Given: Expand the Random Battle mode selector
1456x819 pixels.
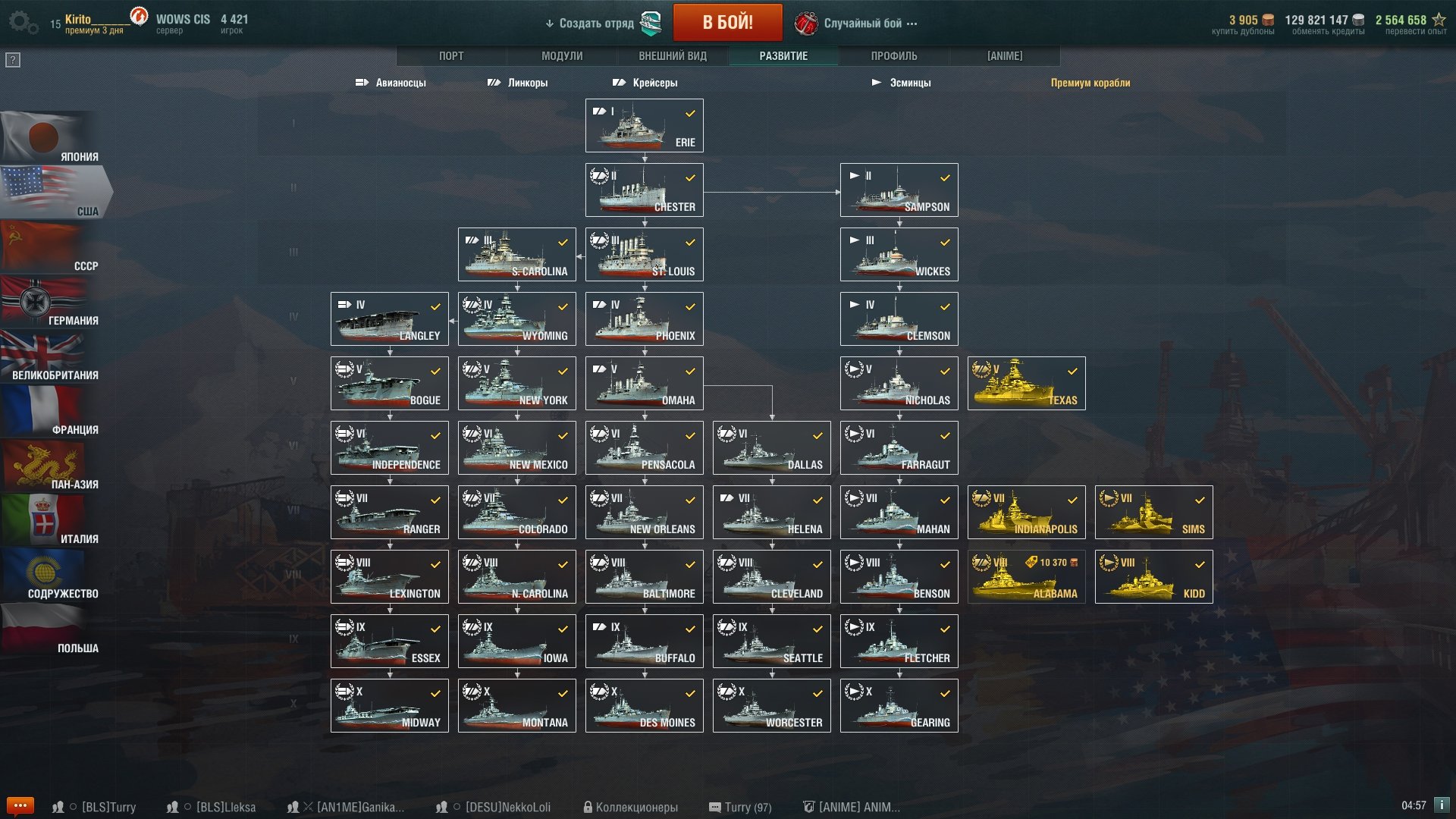Looking at the screenshot, I should (856, 24).
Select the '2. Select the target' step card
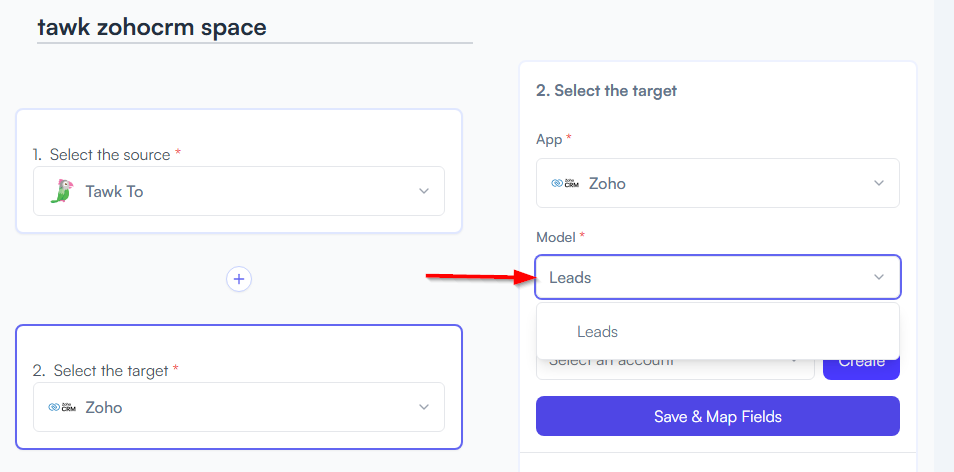Screen dimensions: 954x472 pyautogui.click(x=238, y=387)
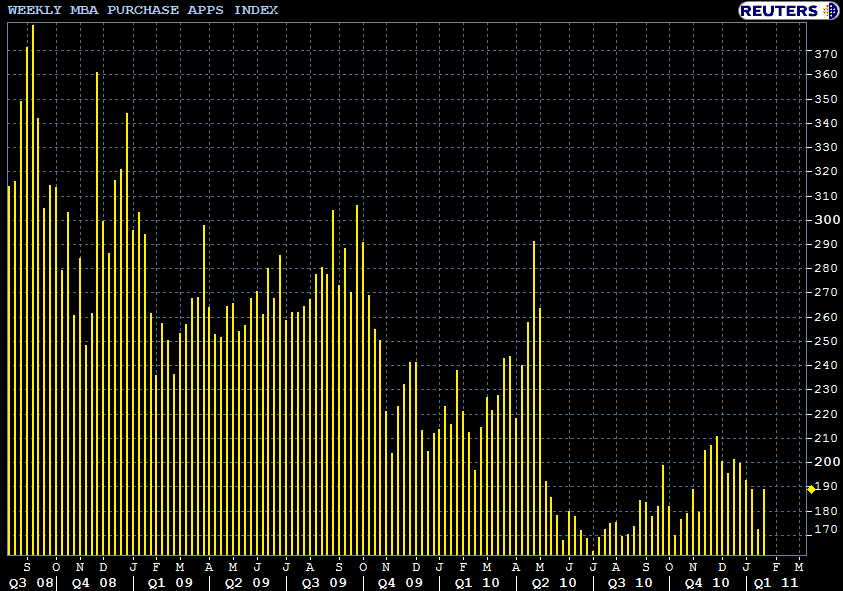Select the Q2 10 quarter label
843x591 pixels.
pyautogui.click(x=554, y=582)
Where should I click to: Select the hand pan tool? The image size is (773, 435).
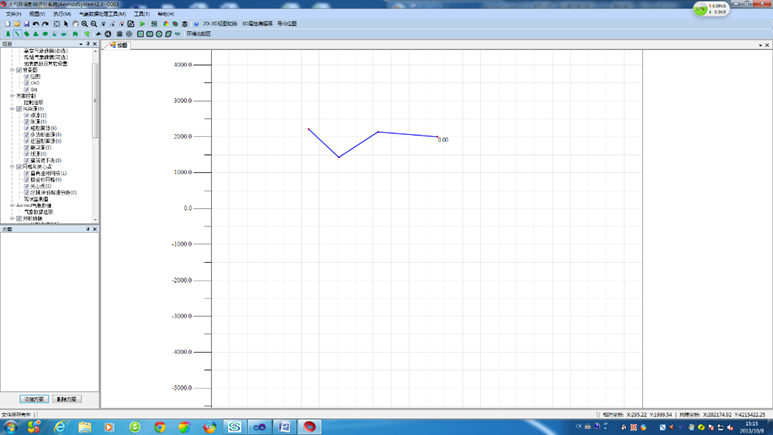point(75,24)
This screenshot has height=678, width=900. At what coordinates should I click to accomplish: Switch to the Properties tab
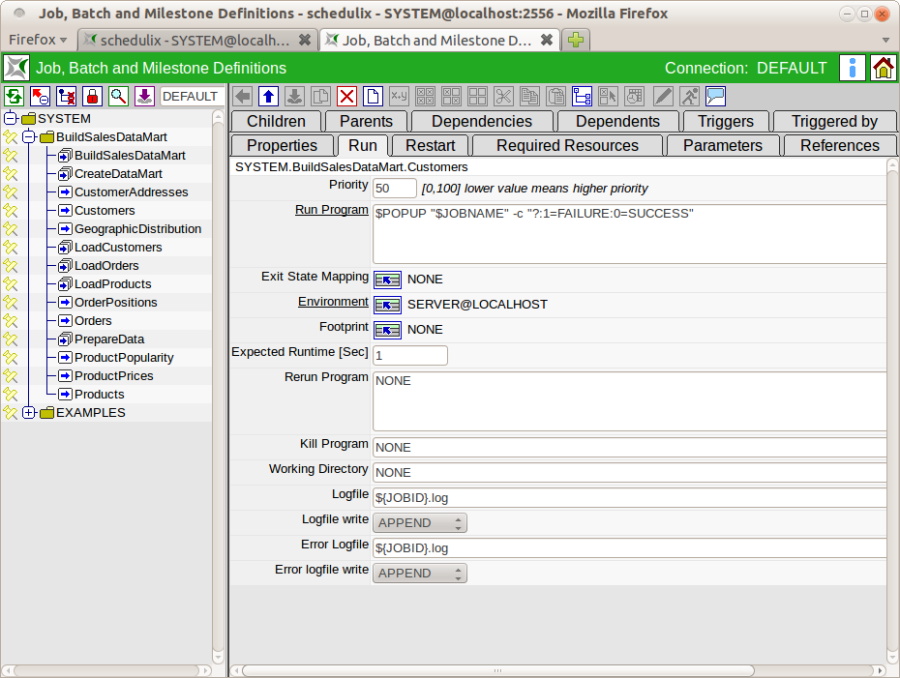click(x=281, y=146)
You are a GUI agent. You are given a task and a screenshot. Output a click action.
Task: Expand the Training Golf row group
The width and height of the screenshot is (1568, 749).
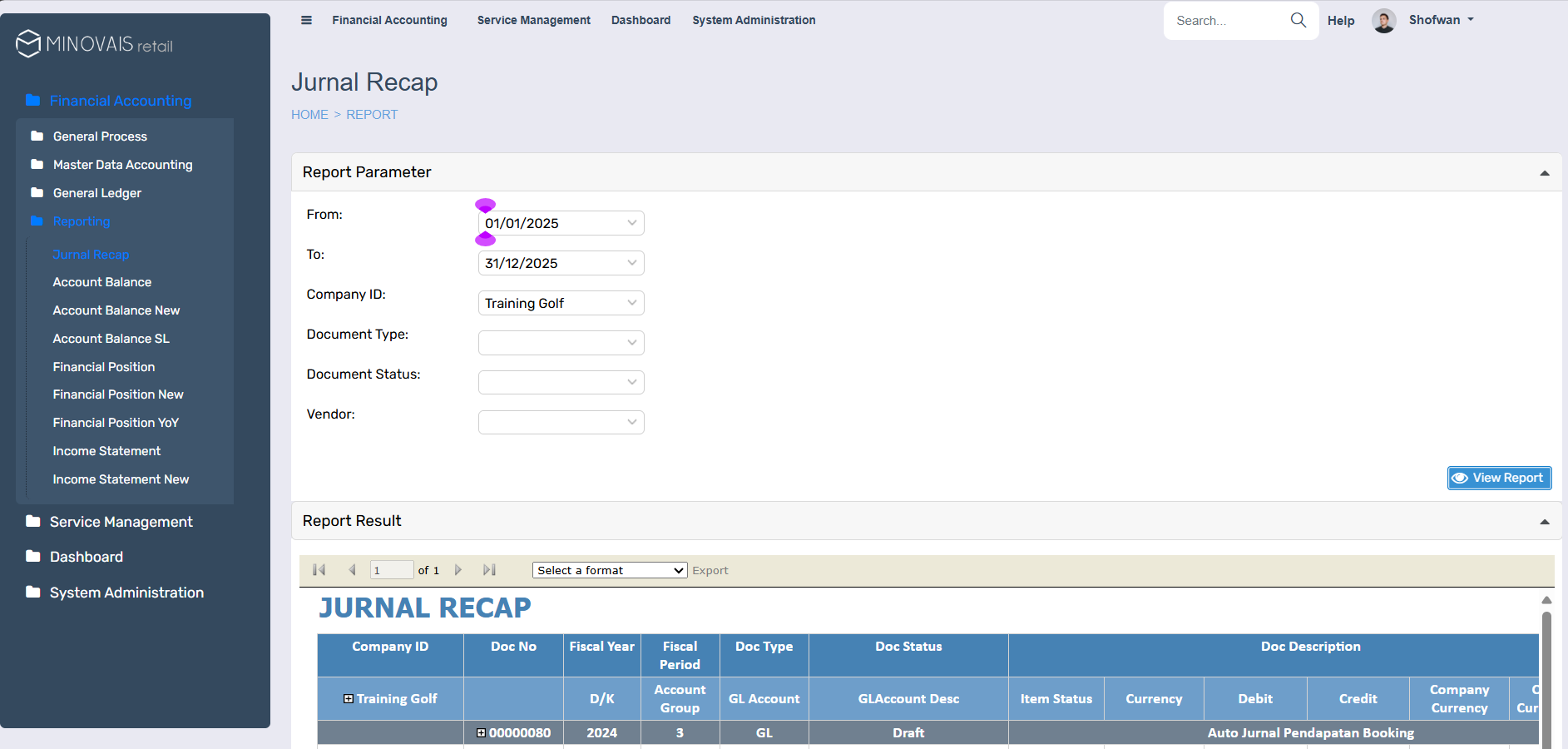tap(349, 699)
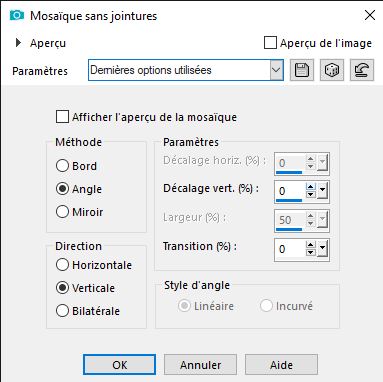This screenshot has width=383, height=382.
Task: Click the Annuler button
Action: click(200, 365)
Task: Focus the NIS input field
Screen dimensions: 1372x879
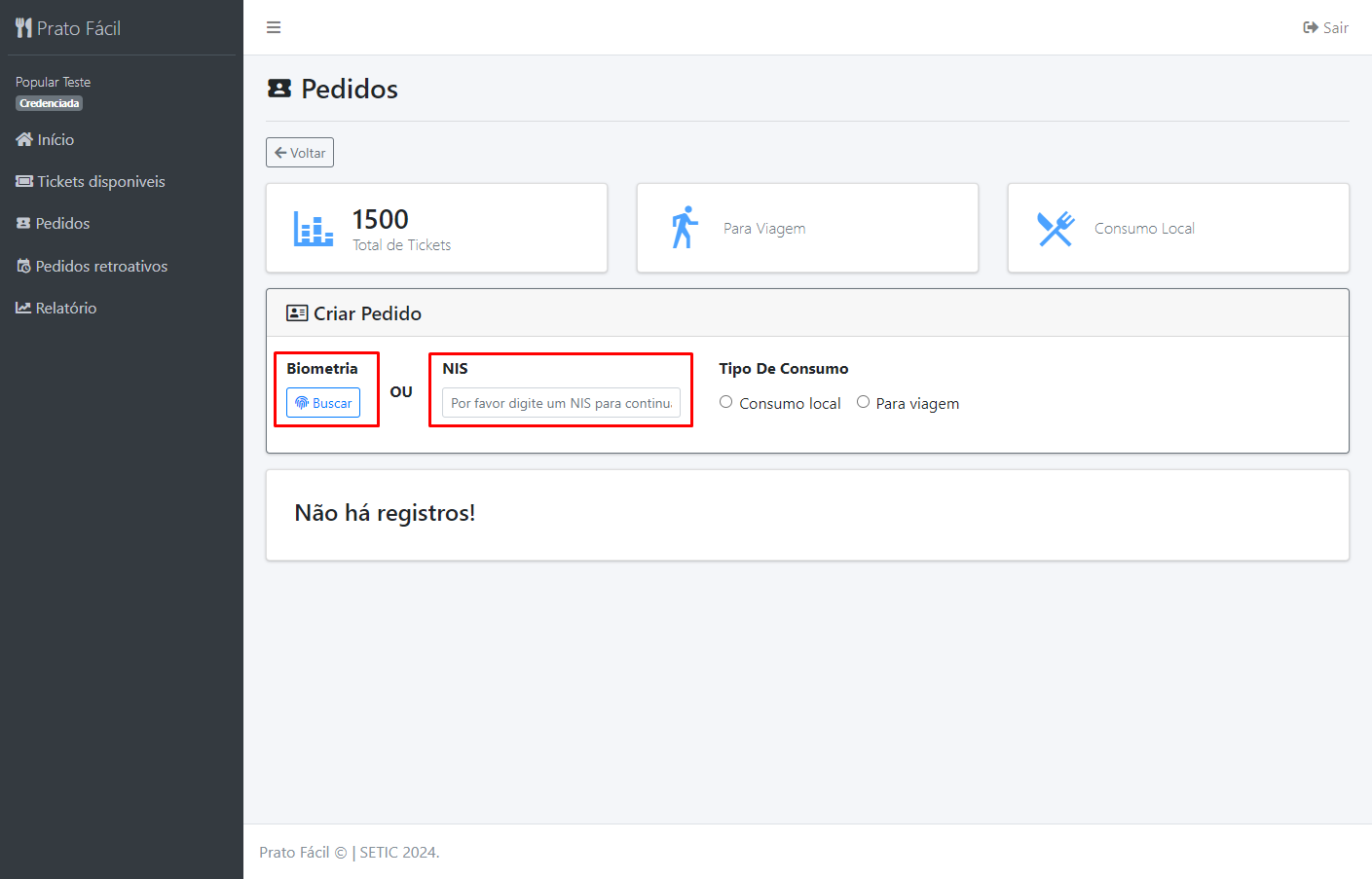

● ● ● ● ●

▸ Exercise instructions
The goal is an exact reprint of the entries, leaving out the pictures.

▸ Task answer
Given: Expand the Random Battle mode selector
1456x819 pixels.
Looking at the screenshot, I should (856, 24).
Select the '2. Select the target' step card
Screen dimensions: 954x472 pyautogui.click(x=238, y=387)
Select the Q2 10 quarter label
843x591 pixels.
pyautogui.click(x=554, y=582)
Where should I click to: Select the hand pan tool? The image size is (773, 435).
point(75,24)
This screenshot has height=678, width=900. At what coordinates should I click to accomplish: Switch to the Properties tab
click(x=281, y=146)
You are a GUI agent. You are given a task and a screenshot. Output a click action.
Task: Expand the Training Golf row group
The width and height of the screenshot is (1568, 749).
tap(349, 699)
This screenshot has width=383, height=382.
Task: Click the Annuler button
Action: click(200, 365)
Task: Focus the NIS input field
Screen dimensions: 1372x879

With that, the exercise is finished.